Wake up governments. Most of India lives in her cities
India’s future is decidedly urban. Legacy overhang however is, perhaps subconsciously, contrarian and pulls us in the direction of demonstrably untrue statements such as, ‘India is a rural agrarian country and India lives in villages’.
This provides an opportune moment for us to redefine to measure the ‘urban’ in India and put together authentic relevant data to address important ramifications that we will flag in what follows.
Undercounting urban folk | The official figures available to us via Census 2011 and hence somewhat dated, put India at around 32% urban.
That the official number is a gross underestimate. Scholarly papers using innovative proxies such as night light intensities, amongst other things, have been written on this subject, which have established the fact of severe underestimation. At least two World Bank reports of a decade back, have pegged the estimation of urban India then at already above 60%.
Cities under panchayats | The matter is further attenuated by the fact that the largest growth component within urban space has been the growth of Census towns.
This implies that this part of urban space is still being administered by Panchayati Raj Institutions (PRIs) rather than municipal councils and corporations. This leads to deprivation of large spaces and populations of urban amenities and services. These are enshrined in the 74th Constitutional Amendment Act.
Tax anxiety | This had been a consequence of politicians being averse to declaring a particular habitation as urban, partly encouraged or fostered by a push back from general public at large which is fearful of facing a burden of additional taxes. This clearly is a political economy issue and must be dealt with appropriately.
Misallocation of public funds | All of this would be of passing fancy or a pedantic pastime, were it not for the fact that these have serious consequences that are far reaching. For example, there is a considerable misallocation of resources emanating from rural centrally sponsored schemes (CSSs) such as MGNREGA, NRHM just to mention but two. Needless to say the outcomes of such misallocation of public expenditure does not yield intended outcomes.
Germane to our argument particularly is the segregation of population between urban and rural sectors.

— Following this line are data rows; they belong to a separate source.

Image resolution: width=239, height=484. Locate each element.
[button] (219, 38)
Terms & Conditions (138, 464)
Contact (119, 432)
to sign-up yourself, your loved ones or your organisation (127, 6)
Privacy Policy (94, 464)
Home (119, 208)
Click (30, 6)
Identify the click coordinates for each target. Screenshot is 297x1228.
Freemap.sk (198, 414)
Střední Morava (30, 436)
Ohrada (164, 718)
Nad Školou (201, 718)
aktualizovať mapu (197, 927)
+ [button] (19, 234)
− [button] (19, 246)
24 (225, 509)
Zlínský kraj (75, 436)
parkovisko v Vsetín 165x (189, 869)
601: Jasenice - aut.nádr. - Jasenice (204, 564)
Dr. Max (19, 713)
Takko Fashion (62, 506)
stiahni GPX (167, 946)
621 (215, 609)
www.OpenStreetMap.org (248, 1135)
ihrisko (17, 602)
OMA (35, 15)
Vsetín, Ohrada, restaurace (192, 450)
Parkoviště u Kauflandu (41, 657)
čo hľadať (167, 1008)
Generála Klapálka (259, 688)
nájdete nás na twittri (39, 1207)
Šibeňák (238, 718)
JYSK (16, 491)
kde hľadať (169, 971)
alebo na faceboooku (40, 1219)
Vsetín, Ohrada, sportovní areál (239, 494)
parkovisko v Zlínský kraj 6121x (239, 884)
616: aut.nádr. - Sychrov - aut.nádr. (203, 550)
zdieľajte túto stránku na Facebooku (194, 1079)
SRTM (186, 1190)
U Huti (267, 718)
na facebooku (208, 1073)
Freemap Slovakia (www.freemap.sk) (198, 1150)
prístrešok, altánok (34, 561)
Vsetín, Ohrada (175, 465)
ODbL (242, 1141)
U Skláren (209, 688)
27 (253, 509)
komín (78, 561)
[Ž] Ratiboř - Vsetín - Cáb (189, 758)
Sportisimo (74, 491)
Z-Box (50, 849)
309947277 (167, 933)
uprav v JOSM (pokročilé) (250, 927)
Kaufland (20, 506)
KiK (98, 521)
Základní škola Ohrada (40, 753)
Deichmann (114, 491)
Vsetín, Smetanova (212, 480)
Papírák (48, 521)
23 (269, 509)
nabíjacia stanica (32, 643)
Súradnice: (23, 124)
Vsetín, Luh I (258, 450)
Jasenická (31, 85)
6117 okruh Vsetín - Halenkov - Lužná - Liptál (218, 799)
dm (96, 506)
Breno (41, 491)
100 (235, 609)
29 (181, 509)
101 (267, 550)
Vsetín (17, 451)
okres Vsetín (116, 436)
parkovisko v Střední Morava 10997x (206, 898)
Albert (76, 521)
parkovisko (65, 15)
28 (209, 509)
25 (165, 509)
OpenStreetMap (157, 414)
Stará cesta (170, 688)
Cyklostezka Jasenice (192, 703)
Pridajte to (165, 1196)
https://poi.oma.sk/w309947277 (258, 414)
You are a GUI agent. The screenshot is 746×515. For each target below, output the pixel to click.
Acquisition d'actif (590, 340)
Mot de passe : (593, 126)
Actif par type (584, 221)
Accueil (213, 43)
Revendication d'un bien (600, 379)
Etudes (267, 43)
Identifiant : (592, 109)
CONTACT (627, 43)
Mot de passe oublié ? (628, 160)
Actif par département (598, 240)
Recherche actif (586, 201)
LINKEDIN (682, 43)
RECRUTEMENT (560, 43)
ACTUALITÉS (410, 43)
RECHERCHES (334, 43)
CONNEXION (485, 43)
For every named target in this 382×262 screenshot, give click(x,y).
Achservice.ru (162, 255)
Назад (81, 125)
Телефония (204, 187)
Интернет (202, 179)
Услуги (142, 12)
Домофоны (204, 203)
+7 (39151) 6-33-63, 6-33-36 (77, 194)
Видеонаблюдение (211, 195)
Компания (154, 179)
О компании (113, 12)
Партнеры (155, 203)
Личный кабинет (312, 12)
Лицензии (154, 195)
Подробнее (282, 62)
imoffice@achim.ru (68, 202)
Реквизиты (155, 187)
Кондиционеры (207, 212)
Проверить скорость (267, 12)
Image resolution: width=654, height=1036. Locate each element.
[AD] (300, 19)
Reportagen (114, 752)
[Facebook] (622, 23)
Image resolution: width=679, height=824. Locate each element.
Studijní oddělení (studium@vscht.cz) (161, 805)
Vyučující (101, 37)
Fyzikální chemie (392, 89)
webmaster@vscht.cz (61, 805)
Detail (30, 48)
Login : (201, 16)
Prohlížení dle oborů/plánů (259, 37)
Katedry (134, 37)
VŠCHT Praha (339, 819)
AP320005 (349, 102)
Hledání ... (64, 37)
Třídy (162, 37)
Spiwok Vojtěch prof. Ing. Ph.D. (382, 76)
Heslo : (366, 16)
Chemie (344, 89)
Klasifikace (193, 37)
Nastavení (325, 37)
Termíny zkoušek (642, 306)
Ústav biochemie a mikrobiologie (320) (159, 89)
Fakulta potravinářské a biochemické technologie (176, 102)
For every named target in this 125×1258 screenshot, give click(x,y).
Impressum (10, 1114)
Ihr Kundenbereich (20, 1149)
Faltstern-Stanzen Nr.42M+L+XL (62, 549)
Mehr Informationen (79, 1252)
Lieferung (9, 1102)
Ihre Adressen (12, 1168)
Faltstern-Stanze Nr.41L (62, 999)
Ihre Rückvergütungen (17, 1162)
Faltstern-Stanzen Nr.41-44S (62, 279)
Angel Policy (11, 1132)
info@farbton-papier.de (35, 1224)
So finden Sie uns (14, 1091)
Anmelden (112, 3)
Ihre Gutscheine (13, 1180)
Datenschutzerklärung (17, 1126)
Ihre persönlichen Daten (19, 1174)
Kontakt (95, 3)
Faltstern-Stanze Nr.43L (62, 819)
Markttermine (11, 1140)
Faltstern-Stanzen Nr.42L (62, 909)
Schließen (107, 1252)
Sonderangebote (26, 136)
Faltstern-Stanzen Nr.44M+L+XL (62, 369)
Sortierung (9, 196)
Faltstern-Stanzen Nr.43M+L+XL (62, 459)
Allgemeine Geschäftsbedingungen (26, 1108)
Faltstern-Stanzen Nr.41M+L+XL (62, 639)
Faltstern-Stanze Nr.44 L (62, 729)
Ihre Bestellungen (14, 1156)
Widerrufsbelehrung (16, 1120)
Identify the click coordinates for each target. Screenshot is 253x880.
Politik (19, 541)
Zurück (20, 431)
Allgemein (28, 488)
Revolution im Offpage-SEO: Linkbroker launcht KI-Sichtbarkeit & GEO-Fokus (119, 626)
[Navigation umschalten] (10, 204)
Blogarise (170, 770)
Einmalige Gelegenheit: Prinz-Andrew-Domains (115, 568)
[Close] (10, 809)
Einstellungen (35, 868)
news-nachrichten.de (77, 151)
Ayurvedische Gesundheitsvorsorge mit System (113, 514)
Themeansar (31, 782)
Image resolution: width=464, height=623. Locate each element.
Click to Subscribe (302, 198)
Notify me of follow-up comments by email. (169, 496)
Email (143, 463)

Indeed, both the estimation and projections are crucial in providing the basis for design of many policies. Embedded here is the ticklish issue of migration, both inter-state as well as intra-state (rural-urban) migration which must have severe implications for aforesaid projections and estimates.
FCs in a bind | Incidentally and perhaps most importantly, in their awards, the State Finance Commissions (SFCs) as well as Central Finance Commissions (FCs) divide the funds to be devolved, to third tier (ULBs and PRIs) and states respectively in a proportion which largely mimics the estimated urban-rural breakup. If urban is underestimated clearly, the funds flowing to the urban sector will be unfairly diminished naturally to the detriment of optimal management and governance of our cities leading to obvious implications for productive contribution of ‘urban’ sector to GDP.
Underfunding=weakness | It is well established that in India we have weak urban governments. The size of the local urban government is to the tune of one percent of GDP as compared to the international benchmark of 4-6%. The positive reform of the rolling out of GST has had the negative unintended consequence of taking away practically all tax revenue handles from ULBs sans the property tax.
Stagnant urban economy | We started this piece by saying that India’s future is urban, the important subtext being that it will contribute to growth and overwhelmingly to the proportion of the national GDP. The fact that the urban contribution to GDP as a proportion has decelerated and has been stagnant at around 62% is a sure pointer to emerging pain points and reforms that will usher in better urban management and governance.
Grab delimitation opportunity | One of the crucial consequences of defining urban correctly is that in the subsequent delimitation exercise, there will naturally be more representation of MPs and MLAs from urban areas. This will naturally lead the elected representatives to have a buy-in for the urban agenda leading to a shift in the centre of gravity of national concerns as addressed as part of responsive and participative political democracy.
Getting the right measurement and definition of urban requires urgent remedy.